WHAT YOU HAVE TO DO: Arrange the lines of the material below, from the line containing "Image resolution: width=1568" through the end of the material, as a Markdown table with the columns Row and Line. Number each row, omit blank lines, and leave the pictures out.

Dataset records:
+--

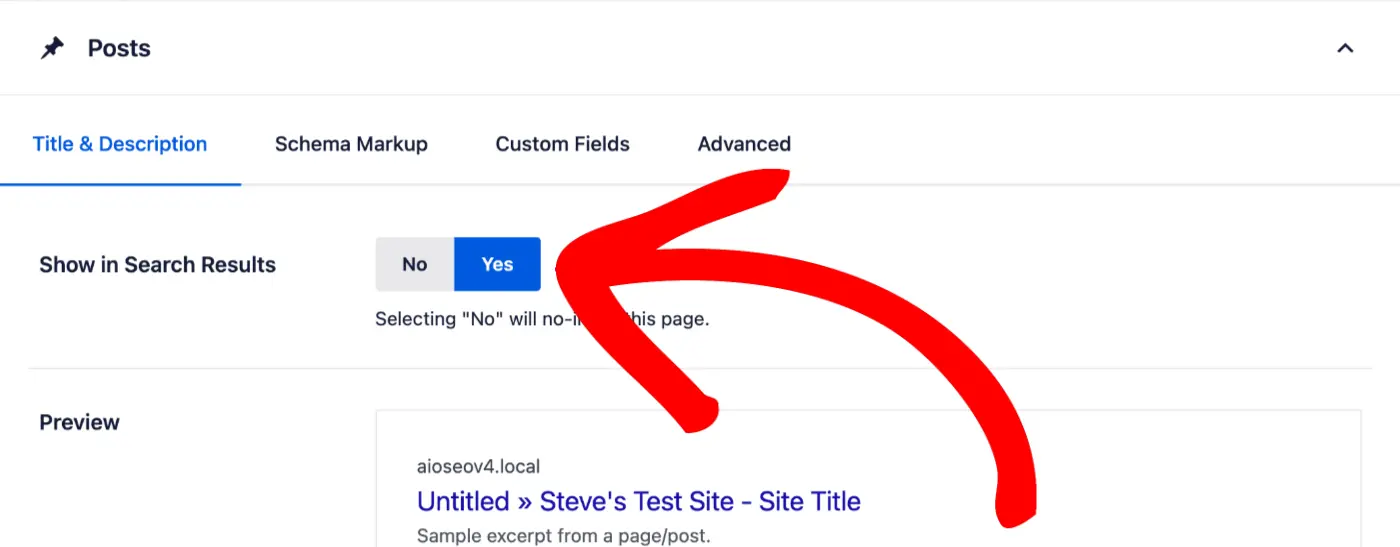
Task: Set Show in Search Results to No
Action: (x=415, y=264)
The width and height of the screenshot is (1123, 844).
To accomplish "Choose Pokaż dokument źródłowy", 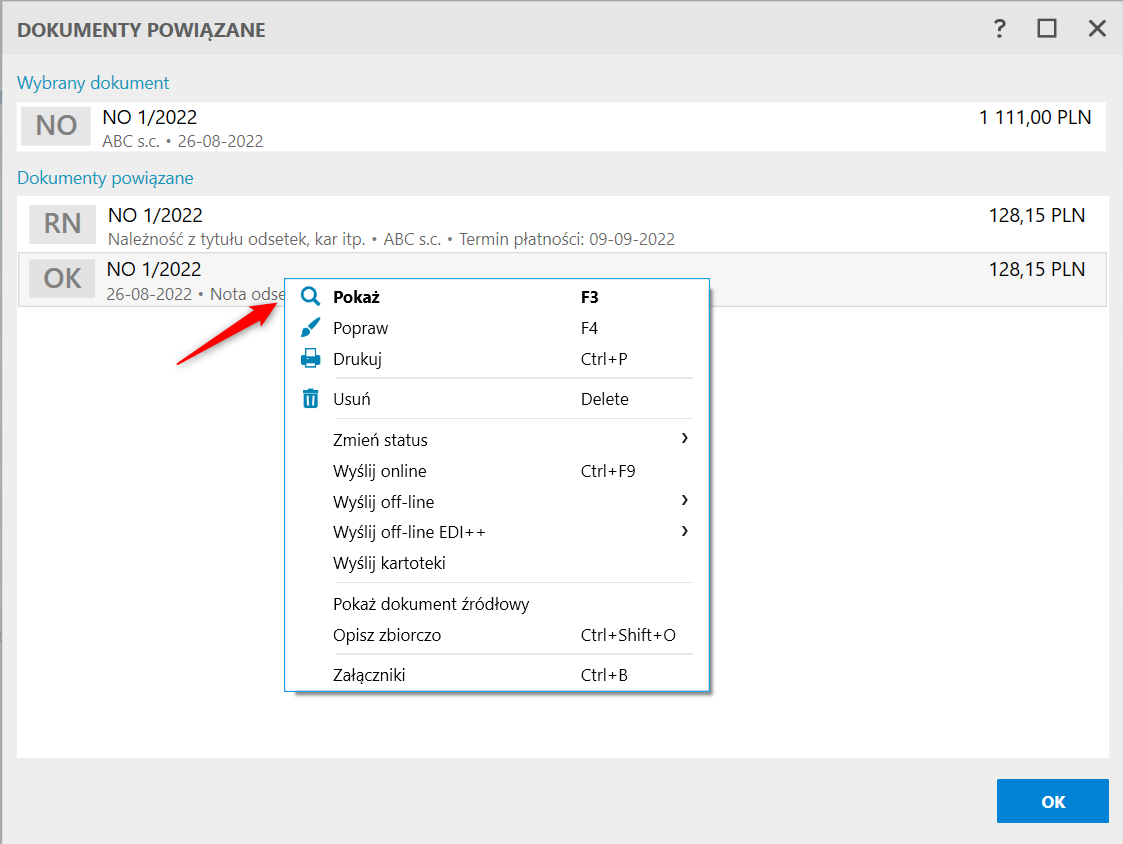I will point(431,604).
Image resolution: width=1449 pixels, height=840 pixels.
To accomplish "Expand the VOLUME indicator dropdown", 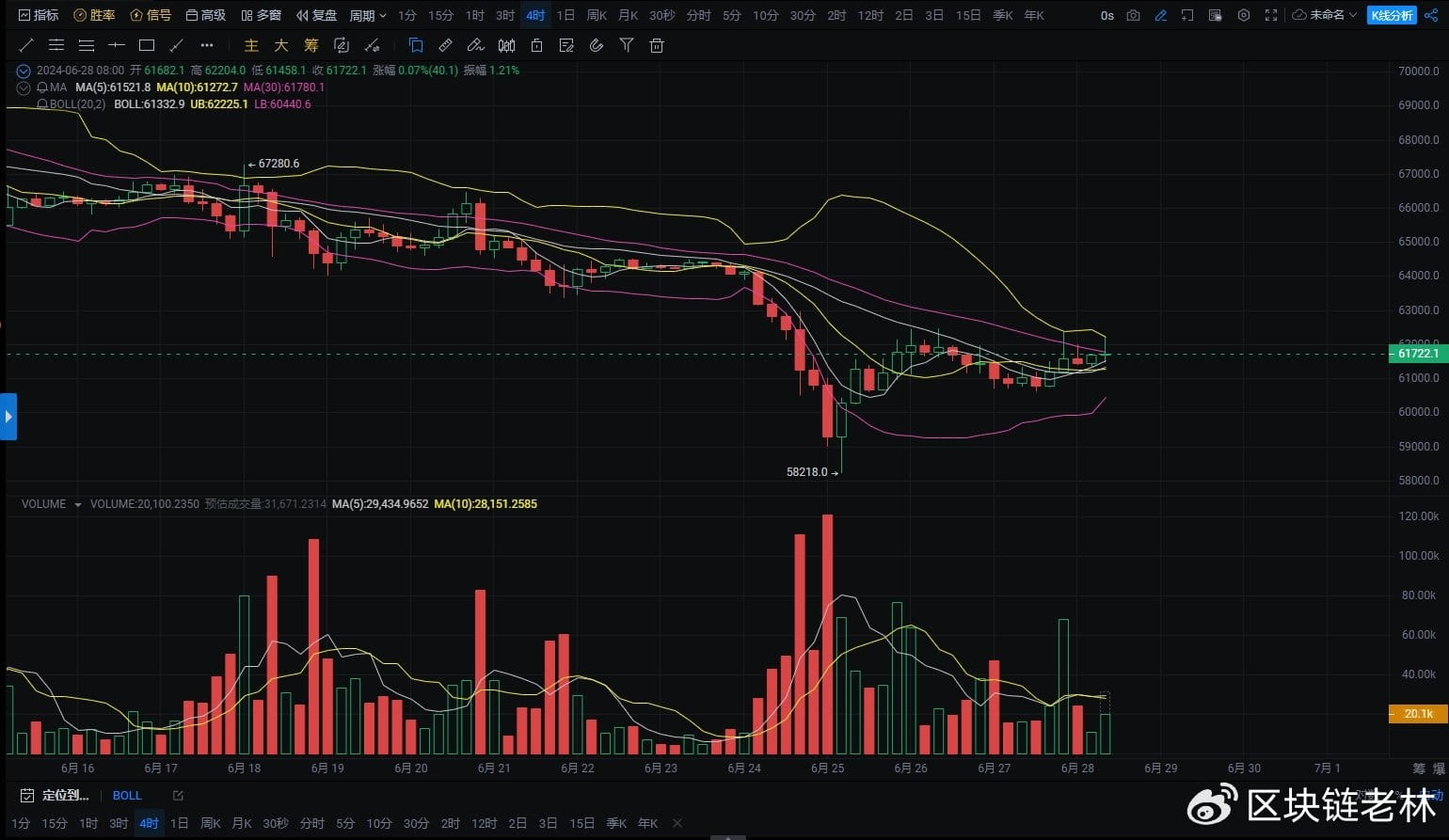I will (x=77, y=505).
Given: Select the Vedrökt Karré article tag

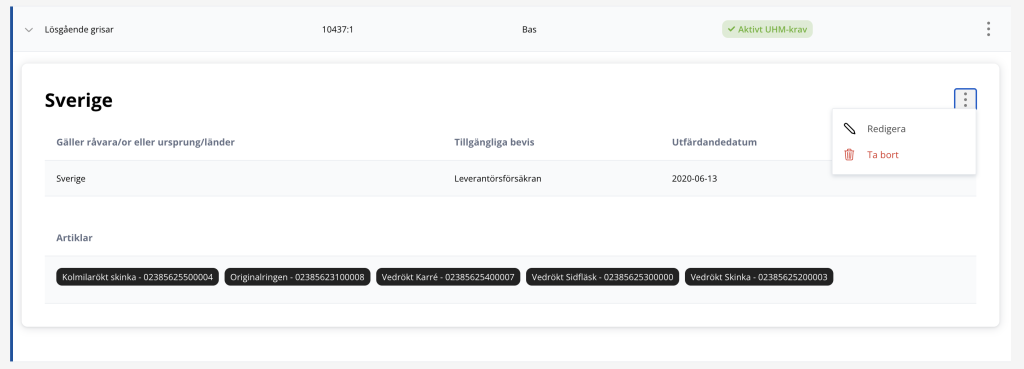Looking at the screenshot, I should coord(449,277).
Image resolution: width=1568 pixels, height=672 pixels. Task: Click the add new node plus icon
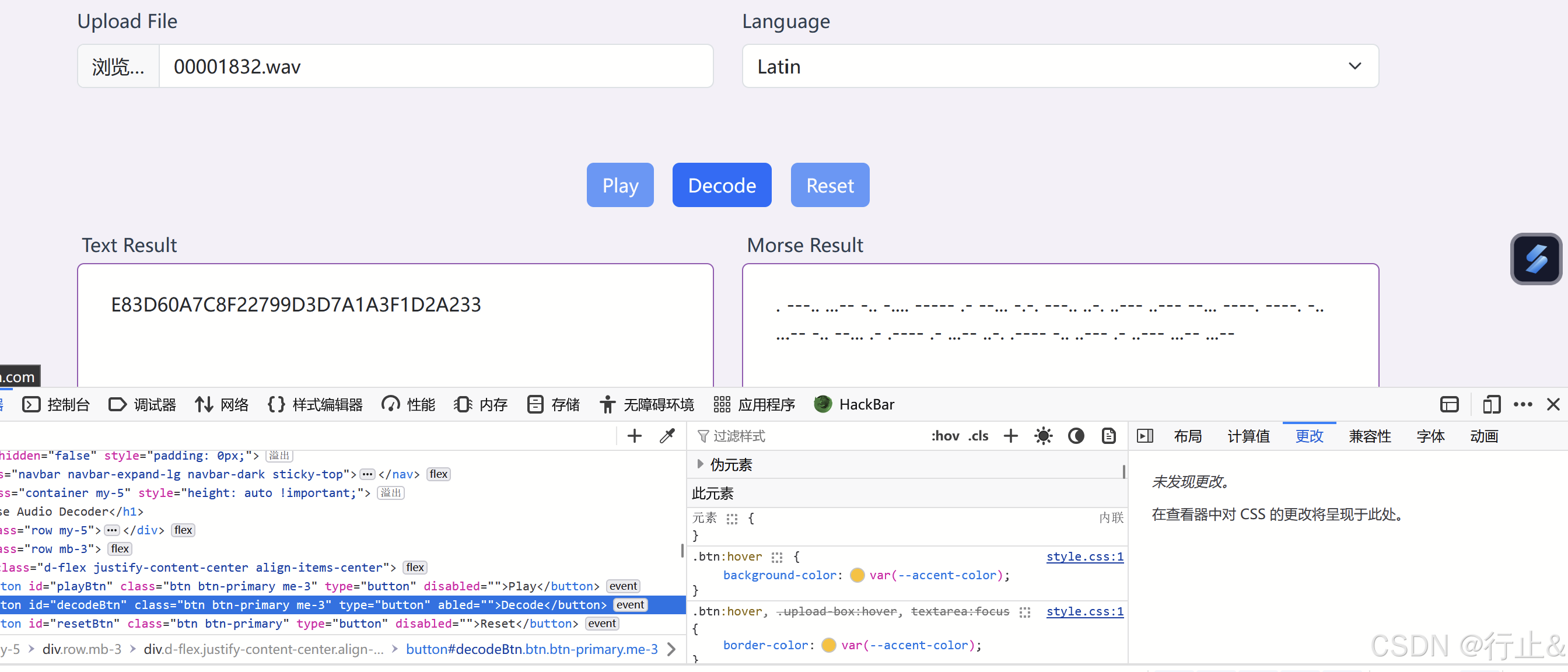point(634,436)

+--

TASK SOLUTION:
| Row | Line |
|---|---|
| 1 | Image resolution: width=1568 pixels, height=672 pixels. Task: Click the add new node plus icon |
| 2 | point(634,436) |